SET PROBLEM — Write out the stretch of material from the line containing "This screenshot has height=1000, width=1600." through the line containing "pos(584,33)" as a numbered list, skipping blank lines.

** Start SUPPLIED DATA **

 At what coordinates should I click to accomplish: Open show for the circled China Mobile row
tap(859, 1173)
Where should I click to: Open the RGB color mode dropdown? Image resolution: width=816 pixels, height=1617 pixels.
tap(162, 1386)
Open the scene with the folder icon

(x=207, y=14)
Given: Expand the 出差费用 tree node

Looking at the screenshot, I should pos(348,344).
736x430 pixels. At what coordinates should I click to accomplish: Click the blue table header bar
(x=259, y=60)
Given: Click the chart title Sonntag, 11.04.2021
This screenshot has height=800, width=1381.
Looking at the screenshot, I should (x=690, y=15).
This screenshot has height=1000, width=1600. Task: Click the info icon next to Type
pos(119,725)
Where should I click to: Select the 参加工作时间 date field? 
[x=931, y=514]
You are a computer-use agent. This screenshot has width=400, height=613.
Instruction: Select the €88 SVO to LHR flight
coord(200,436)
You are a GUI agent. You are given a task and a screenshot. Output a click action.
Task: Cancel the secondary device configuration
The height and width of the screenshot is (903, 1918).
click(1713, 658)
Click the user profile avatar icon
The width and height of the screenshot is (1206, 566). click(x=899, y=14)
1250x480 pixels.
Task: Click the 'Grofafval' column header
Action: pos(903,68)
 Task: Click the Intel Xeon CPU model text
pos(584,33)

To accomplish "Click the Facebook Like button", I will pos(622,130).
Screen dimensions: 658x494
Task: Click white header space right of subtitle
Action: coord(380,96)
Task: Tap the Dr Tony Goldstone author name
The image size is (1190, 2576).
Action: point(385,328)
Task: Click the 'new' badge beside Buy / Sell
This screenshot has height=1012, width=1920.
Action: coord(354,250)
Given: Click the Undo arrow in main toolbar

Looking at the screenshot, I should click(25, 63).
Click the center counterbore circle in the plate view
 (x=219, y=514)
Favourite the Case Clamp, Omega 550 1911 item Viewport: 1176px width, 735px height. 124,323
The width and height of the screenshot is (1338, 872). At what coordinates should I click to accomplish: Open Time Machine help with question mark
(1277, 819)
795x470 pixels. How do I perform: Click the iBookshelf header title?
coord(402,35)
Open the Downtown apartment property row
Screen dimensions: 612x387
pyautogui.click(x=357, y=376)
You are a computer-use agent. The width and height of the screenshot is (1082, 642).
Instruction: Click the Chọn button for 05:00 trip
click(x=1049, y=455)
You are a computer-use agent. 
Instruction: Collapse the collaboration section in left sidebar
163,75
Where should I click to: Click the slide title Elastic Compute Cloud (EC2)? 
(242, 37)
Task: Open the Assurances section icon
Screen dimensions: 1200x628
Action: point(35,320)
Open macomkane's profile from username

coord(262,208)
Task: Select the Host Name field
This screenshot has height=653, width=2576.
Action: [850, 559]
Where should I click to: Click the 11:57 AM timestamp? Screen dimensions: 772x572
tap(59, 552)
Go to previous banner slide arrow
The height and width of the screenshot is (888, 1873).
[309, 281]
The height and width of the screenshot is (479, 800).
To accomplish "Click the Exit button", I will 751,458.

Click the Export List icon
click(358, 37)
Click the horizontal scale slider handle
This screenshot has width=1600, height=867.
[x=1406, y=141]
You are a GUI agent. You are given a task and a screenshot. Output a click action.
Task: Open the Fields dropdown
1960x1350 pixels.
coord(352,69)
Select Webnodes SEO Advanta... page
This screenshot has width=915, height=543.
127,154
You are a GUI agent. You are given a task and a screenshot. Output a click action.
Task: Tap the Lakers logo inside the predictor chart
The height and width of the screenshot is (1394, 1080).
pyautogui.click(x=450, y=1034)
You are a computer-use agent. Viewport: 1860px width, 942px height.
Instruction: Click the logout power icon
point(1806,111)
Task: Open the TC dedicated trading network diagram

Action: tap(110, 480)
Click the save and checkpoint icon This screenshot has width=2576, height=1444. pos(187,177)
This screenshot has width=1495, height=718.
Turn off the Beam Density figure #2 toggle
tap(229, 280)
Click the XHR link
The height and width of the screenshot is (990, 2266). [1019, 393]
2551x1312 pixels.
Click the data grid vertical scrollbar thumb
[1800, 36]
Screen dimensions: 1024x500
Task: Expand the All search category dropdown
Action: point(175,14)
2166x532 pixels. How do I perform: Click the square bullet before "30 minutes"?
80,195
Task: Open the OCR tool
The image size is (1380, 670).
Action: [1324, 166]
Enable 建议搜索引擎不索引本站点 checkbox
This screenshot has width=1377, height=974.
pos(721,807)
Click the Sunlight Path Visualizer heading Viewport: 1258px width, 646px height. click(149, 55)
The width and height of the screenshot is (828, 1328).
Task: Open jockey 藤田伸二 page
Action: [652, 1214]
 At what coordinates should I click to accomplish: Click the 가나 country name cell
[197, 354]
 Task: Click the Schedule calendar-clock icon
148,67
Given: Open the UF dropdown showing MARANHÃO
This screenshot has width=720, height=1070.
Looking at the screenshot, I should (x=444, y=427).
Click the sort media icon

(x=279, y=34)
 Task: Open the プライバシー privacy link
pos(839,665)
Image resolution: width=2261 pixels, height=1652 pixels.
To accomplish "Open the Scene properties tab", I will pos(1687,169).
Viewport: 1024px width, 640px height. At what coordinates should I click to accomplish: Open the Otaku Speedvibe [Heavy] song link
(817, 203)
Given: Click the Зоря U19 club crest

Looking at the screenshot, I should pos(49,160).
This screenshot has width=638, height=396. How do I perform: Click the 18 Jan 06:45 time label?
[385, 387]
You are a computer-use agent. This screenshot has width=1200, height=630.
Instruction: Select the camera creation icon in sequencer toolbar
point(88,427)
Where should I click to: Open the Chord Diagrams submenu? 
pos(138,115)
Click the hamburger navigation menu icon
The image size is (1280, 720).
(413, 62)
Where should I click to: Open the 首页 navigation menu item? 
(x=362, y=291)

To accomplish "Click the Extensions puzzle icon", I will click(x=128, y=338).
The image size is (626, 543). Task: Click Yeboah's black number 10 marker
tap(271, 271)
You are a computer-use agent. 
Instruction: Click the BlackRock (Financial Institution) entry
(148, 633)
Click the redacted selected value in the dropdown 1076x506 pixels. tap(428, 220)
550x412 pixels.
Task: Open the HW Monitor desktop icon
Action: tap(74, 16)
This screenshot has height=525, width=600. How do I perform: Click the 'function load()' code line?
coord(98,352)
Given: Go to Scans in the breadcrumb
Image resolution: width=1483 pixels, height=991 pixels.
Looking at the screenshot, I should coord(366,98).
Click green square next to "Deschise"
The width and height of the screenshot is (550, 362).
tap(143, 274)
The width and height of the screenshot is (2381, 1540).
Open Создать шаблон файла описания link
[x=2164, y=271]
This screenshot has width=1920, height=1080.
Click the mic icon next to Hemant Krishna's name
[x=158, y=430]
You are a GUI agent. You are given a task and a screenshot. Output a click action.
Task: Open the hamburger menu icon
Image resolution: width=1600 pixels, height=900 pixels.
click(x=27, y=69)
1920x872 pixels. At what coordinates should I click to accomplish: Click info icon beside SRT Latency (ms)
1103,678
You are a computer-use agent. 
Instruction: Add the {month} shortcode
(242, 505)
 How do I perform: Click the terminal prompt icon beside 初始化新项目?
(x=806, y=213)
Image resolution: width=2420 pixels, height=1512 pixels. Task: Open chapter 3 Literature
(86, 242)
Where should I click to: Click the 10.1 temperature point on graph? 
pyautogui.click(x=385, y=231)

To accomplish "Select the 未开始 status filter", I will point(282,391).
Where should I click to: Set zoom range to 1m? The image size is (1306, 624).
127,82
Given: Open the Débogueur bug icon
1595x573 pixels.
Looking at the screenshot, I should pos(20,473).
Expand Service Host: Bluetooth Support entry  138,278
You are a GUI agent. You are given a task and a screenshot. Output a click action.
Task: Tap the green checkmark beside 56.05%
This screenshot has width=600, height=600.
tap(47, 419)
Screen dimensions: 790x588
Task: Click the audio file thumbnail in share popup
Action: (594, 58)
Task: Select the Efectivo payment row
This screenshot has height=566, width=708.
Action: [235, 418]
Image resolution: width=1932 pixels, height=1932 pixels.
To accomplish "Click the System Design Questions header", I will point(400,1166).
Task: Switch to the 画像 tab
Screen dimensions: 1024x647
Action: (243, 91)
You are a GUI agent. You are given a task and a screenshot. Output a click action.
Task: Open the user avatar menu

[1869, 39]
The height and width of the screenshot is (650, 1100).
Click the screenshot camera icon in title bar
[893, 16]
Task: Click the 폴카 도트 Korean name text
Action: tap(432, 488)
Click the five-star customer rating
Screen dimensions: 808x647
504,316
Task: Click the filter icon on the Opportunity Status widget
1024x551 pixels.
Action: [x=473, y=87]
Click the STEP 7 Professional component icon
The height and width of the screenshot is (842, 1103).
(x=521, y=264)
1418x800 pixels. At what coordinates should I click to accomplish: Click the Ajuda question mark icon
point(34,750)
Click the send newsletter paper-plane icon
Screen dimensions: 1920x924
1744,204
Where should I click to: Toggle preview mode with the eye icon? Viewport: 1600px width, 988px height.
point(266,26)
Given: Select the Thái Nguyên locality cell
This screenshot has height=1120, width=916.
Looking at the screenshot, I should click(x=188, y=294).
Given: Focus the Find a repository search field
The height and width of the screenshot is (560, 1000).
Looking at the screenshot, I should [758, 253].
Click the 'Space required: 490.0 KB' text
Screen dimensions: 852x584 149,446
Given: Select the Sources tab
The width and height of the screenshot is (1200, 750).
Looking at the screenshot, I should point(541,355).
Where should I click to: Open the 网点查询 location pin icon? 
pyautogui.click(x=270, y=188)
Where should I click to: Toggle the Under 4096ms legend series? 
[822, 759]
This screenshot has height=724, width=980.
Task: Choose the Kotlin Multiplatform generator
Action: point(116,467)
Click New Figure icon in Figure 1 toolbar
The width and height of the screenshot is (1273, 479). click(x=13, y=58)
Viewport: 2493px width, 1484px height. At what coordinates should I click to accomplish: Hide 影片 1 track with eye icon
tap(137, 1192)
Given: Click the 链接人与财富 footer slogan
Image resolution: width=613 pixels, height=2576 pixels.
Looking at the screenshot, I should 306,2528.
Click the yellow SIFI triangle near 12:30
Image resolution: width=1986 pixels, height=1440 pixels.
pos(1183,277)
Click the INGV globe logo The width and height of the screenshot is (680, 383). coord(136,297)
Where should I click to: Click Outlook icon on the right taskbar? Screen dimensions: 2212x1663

** End SUPPLIED DATA **

IN RESPONSE —
1. This screenshot has height=1000, width=1600. Task: Click the info icon next to Type
2. pos(119,725)
3. Where should I click to: Select the 参加工作时间 date field? 
4. [x=931, y=514]
5. You are a computer-use agent. This screenshot has width=400, height=613.
6. Instruction: Select the €88 SVO to LHR flight
7. coord(200,436)
8. You are a GUI agent. You are given a task and a screenshot. Output a click action.
9. Task: Cancel the secondary device configuration
10. The height and width of the screenshot is (903, 1918).
11. click(1713, 658)
12. Click the user profile avatar icon
13. The width and height of the screenshot is (1206, 566). click(x=899, y=14)
14. 1250x480 pixels.
15. Task: Click the 'Grofafval' column header
16. Action: pos(903,68)
17.  Task: Click the Intel Xeon CPU model text
18. pos(584,33)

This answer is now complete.